DOCUMENT EXCERPT:
+---+

= Vlad Georgescu =

Romanian historian and academic (1937–1988)

Vlad Georgescu (October 20, 1937 – November 13, 1988) was a Romanian historian, academic, political dissident, and director of the Romanian-language department of Radio Free Europe between 1983 and 1988.

==Biography==
Born in Bucharest, Georgescu studied history at the University of Bucharest, and worked at the Romanian-Russian Museum until it was closed down in 1963, when he was transferred to the Institute of Southeastern European Studies in Bucharest. He earned a PhD in history from the University of Bucharest in 1970 and published works on 18th and 19th century Romanian history. Georgescu taught in 1967 and 1968 at the University of California, Los Angeles and in 1973 at Columbia University.

In 1977, Georgescu was jailed for two months for disputing the role of the Communist Party in history in the manuscript of a book which he had sent abroad. Two years later he left the country, becoming a fellow at the Woodrow Wilson International Center for Scholars in Washington, D.C., and teaching at the University of Maryland and at Rutgers University. Georgescu then returned to Europe and worked for the Radio Free Europe.

In 1987, a week after Georgescu announced that he would broadcast fragments from Ion Mihai Pacepa's Red Horizons, he received a warning from a Securitate general that he would not live more than a year if he went on to broadcast it. Georgescu ignored the warning and went ahead and broadcast it. A year later, he died of a malignant brain tumor at the age of 51 in Munich. In 2007, Cotidianul published informative notes sent by Constantin Bălăceanu-Stolnici to the Securitate, which included a sketch of Georgescu's Munich apartment, drawn after a visit to see Georgescu, which might have enabled the possible assassination of Georgescu.

Georgescu and his wife, Mary, had a son, Tudor.

==Bibliography==
- Din corespondența diplomatică a Țării Romînești, Muzeul Romîno-Rus, București, 1962, 268 p.
- Political Ideas and the Enlightenment in the Romanian Principalities (1750–1831), Boulder (East European Quarterly), New York (Columbia University Press), 1971
- Ideile politice și iluminismul în principatele române (1750–1831), Editura Academiei RSR, București, 1972
- Politică și istorie: cazul comuniștilor români 1944–1977, editura Jon Dumitru (colecția Clio fără mască), München, 1981 (reprinted in Romania after 1990 by Editura Humanitas), 158 p.
- Istoria românilor de la origini pînă în zilele noastre, München, 1984, 394 p. (ed. a III-a, Editura Humanitas, București, 1992)
- Istoria ideilor politice românești, editura Jon Dumitru (colecția Clio fără mască), München, 1987
- Romania anilor '80, editura Jon Dumitru (colecția Clio fără mască), München, 1994, 254 p.

+---+

Stored items:

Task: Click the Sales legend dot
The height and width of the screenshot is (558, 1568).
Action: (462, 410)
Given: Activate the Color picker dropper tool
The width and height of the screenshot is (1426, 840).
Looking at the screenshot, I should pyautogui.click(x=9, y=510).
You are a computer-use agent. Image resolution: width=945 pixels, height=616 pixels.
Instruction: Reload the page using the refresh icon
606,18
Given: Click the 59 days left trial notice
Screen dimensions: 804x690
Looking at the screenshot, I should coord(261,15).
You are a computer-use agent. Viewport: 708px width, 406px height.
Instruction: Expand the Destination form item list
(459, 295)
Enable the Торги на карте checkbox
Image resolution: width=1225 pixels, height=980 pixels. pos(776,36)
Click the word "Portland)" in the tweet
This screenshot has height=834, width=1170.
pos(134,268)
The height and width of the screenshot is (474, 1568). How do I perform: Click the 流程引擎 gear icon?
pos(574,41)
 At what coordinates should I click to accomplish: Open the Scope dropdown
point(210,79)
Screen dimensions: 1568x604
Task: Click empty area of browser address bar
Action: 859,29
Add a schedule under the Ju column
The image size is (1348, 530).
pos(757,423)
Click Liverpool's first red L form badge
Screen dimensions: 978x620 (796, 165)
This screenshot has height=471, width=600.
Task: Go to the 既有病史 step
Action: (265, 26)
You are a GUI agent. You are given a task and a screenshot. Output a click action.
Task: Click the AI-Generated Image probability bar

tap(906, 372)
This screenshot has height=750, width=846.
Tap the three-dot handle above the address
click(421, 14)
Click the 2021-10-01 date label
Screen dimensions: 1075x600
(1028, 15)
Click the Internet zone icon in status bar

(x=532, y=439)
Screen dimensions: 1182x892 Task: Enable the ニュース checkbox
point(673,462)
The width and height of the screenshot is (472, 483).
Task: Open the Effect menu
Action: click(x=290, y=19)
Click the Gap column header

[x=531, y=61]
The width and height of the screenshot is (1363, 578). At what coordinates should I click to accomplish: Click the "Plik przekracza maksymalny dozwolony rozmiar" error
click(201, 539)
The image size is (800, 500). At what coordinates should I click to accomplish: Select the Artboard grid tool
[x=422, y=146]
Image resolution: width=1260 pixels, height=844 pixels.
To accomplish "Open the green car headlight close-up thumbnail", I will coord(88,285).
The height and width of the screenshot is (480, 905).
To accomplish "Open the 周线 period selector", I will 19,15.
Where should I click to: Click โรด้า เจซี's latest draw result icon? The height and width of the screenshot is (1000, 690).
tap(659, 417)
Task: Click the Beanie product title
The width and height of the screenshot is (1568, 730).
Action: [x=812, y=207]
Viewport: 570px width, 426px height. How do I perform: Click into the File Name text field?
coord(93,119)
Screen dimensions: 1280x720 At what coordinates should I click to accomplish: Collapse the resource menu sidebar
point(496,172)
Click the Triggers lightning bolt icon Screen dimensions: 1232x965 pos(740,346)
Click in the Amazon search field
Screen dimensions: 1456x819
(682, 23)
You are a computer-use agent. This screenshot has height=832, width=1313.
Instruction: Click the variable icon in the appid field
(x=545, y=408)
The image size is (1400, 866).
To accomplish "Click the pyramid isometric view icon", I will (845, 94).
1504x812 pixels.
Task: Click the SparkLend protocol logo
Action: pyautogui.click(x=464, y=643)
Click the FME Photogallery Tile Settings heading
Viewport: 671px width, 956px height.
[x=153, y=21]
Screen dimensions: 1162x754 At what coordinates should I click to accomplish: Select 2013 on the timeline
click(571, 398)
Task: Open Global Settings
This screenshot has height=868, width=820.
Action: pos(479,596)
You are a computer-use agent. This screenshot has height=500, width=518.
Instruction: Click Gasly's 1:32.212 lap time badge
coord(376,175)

+---+

QUESTIONS:
**A.** From the Vlad Georgescu article, list every university named in the biography section.
**B.** Answer these questions using the Vlad Georgescu article:
(i) In what year was Georgescu jailed, and for how long?
(ii) In which city did he die?
(iii) What was the name of his son?
**C.** Reproduce the stretch of the Vlad Georgescu article from "- Political Ideas" through "1994, 254 p.".

REPLIES:
**A.**
University of Bucharest
University of California, Los Angeles
Columbia University
University of Maryland
Rutgers University

**B.**
(i) 1977, for two months
(ii) Munich
(iii) Tudor

**C.**
- Political Ideas and the Enlightenment in the Romanian Principalities (1750–1831), Boulder (East European Quarterly), New York (Columbia University Press), 1971
- Ideile politice și iluminismul în principatele române (1750–1831), Editura Academiei RSR, București, 1972
- Politică și istorie: cazul comuniștilor români 1944–1977, editura Jon Dumitru (colecția Clio fără mască), München, 1981 (reprinted in Romania after 1990 by Editura Humanitas), 158 p.
- Istoria românilor de la origini pînă în zilele noastre, München, 1984, 394 p. (ed. a III-a, Editura Humanitas, București, 1992)
- Istoria ideilor politice românești, editura Jon Dumitru (colecția Clio fără mască), München, 1987
- Romania anilor '80, editura Jon Dumitru (colecția Clio fără mască), München, 1994, 254 p.